BiologIC Technologies
The biotech company behind the 3D printed ‘lab-on-a-chip’ platforms, is accelerating the development and manufacture of cheaper drugs and vaccines, after an Innovate UK-backed project. BiologIC Technologies’ miniaturised devices integrate multiple laboratory functions onto a single piece.
BiologIC says that these devices enable faster, more efficient, and cost-effective analysis of biological samples, with applications ranging from drug testing to point-of-care diagnostics.
Through Analysis for Innovators (A4I), a grant funding programme run by Innovate UK, the company was able to access the expertise and advanced equipment of the National Measurement Laboratory (NML) hosted at LGC. As a result, the company says it has achieved a ‘massive leap’ in its understanding of how the plastic materials used in the 3D printing the chips interact with biological applications.
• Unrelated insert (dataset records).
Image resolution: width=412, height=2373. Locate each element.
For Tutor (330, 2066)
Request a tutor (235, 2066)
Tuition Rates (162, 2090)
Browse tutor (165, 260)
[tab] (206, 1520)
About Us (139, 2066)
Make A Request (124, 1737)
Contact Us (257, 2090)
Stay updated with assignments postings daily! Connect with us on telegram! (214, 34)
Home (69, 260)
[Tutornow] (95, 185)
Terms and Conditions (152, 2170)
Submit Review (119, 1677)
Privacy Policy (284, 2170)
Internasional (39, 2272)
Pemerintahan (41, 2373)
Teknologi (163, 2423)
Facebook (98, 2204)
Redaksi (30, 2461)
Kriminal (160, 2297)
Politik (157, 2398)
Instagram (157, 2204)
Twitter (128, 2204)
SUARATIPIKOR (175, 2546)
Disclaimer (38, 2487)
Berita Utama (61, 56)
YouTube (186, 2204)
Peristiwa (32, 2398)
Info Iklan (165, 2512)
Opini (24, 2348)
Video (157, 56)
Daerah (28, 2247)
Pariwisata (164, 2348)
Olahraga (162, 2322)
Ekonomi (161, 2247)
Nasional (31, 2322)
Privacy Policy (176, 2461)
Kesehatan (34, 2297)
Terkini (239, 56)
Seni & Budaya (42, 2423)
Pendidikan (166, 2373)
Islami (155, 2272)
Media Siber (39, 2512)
BiologIC says that it is now able to demonstrate greater biocompatibility and stability of its ‘lab-on-a-chip’ which means pharmaceutical manufacturers and contract, design and manufacturing organisations (CDMOs) can now speed up the work needed before developing minimum viable products, which will ultimately lead to faster time-to-market and cheaper drugs and vaccines.
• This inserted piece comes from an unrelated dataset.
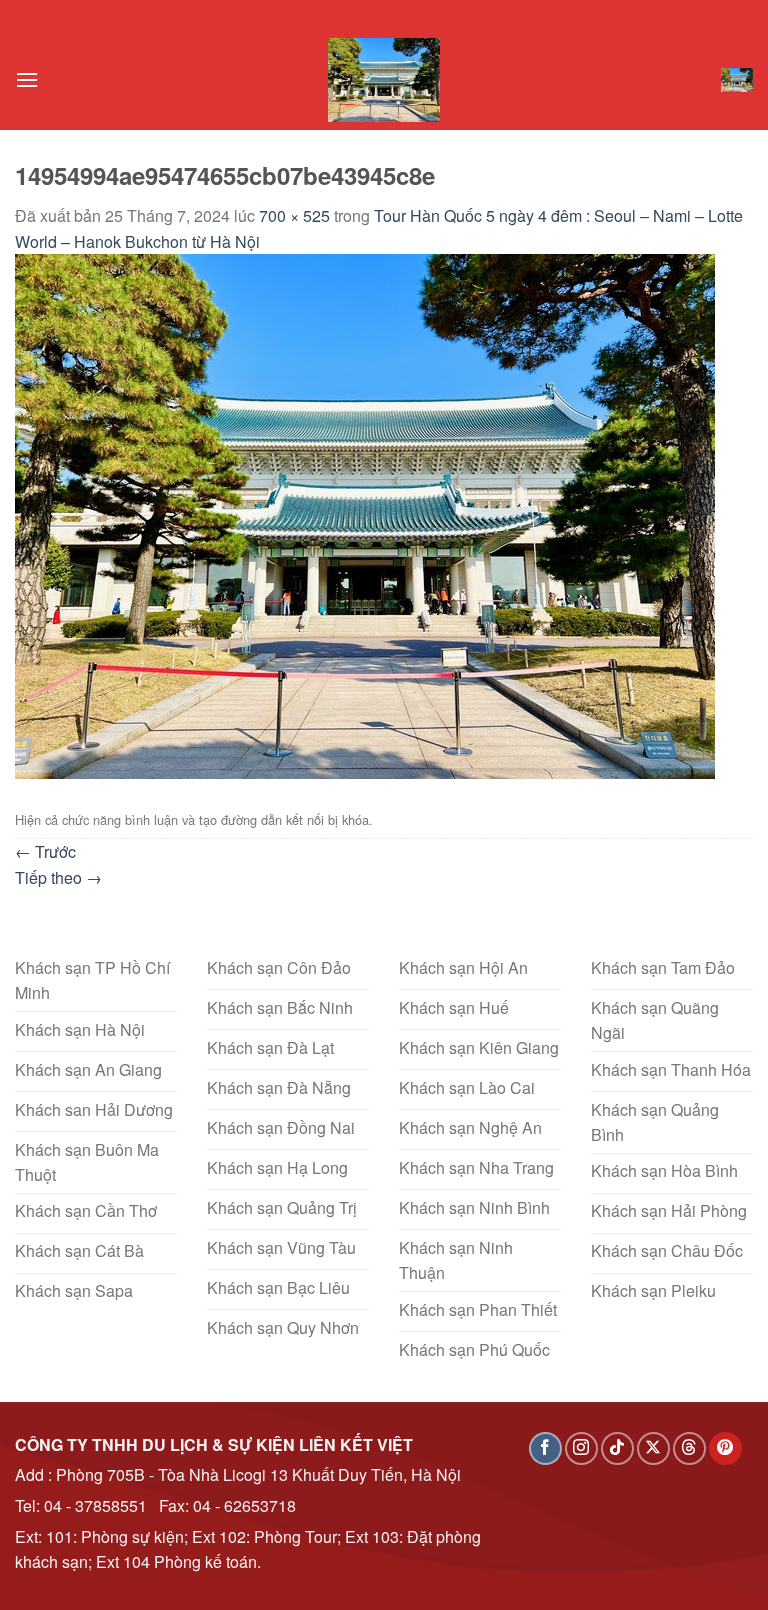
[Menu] (27, 79)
Dr. Colin Barker, Chief Scientific Officer at BiologIC Technologies said: “Without access to the high-end analytics, and more critically, the world class expertise at NML made possible through the A4I funding, it would likely have taken us several years to achieve the same insights.
“We’ve already taken the learning we’ve gained from the grant and applied it in real time. We have several active projects, where we have directly applied our new knowledge to improve customer outcomes. This grant directly led to an increase in our understanding, which has had an immediate impact, and greater commercial success.”
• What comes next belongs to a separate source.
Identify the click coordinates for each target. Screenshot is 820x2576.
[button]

According to BiologIC, 3D printed materials without any post processing, do not support reproducible biology. For the company to support its customers in developing and manufacturing high-quality biological products, it first had to understand the chemical interactions between the 3D printed materials and biological samples.
Dr. Barker added: “By the nature of them being 3D printable materials, they’re very reactive. And so, part of BiologIC’s proprietary know-how is how to take those materials and treat them to make them biocompatible. But that’s a very complex, very slow process.
“Our customers are trying to produce advanced neology products at scale with robust reproducibility. The greater understanding of our materials through the A4I grant allows us to standardise and streamline our production methodologies, delivering reproducible results at a lower cost.”
Simon Yarwood, Knowledge Transfer Manager – Industrial Technologies, A4I at Innovate UK KTN said: “The transformation of BiologIC is yet another success story generated by A4I. It is an effective demonstration of how we empower companies to boost their productivity and their competitiveness by solving difficult technical analysis-type problems that maybe they’ve been battling with for some time.”
In March 2020, BiologIC Technologies installed a Stratasys full-colour, multi-material J826 3D printing platform, as it seeked to produce a device that could scale down laboratory processes and enable scientists to design biology within a smaller footprint.